1. Microsoft awesome way cheaper than apple
2. Amazon .. None of my friends will ever buy anything over the internet...
3. Google Cool..but nobody will click on those tiny ads.
4. Facebook kinda dumb why not use email.
5. Twitter the dumbest thing I've ever heard of
6. Uber seem useful but I'd never used it.
7. AirBnb just plain creepy...
8. snapchat, Instagram, tinder ... don't you already have facebook?
I would take my predictions with a grain of salt... but I don't really get AI bots? Sure they could work someday just not sure how you get a break out company from it.
AirBnB is at least as useful as Uber if you travel. I've used it for multiple trips in five countries now and always had a good experience - the accommodation is always what was advertised, the user interface is easy to use (especially when in a country with a foreign language), and the pricing has always been competitive. I do have concerns about the impact of it on locals but I'm also not sure that AirBnB is exerting more pressure than many places have always had from other factors (tourist towns always have a balance between tourist prices and locals trying to make a living - more often than not that balance tips in favour of the tourists).
It likely varies depending upon the market.

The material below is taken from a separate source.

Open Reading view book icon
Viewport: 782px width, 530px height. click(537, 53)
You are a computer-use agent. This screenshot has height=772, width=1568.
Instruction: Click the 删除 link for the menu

Yes, sure. The bitcoin innovation was solving the duplicate transaction (or spend) problem in a trustless network. In a private blockchain you have trust between the nodes so this innovation does not apply.
> Also did anything similar to blockchain (distributed decentralized information store) exist earlier?
Yes, databases supported this configuration before and the idea of smart contracts predates Bitcoin. Also, there are a lot of articles before Bitcoin about secure transaction logs.
One word: NEST! The NEST (or Ecobee, smart HVAC etc) is eventually going to be in every house in 5+ years.
Lightbulbs, refrigerators, smart watches, CAMERAS! alarm systems, or even frameworks (Zwave etc) - (some more than others) are all taking off at a very fast pace.
Also, the way they are implementing all of these things seem brute force, crude, and bulky. The house is a finite space filled with a specific set of things. Linking them all together (and to a central control) and having them all work together automatically seems like a very straightforward thing. So much so that many hobbyist Engineers already have their home systems working that way (and in a much more elegant and scalable way than the crap being pushed).
The only thing I'm really excited about are the LED light bulbs. Not the wireless control and programmable nature of them (though that's cool), but the range of color temperatures and intensities they make available and then the fact that they can programmatically be controlled/changed/accessed.
That is, it's cool to me to be able to buy a light bulb, then be able to link it with a clock and light sensor, then have it automatically adjust the intensity and color temperature of its output throughout the day as necessary.
But then LED light bulbs (programmable in that way, even) have been around for years.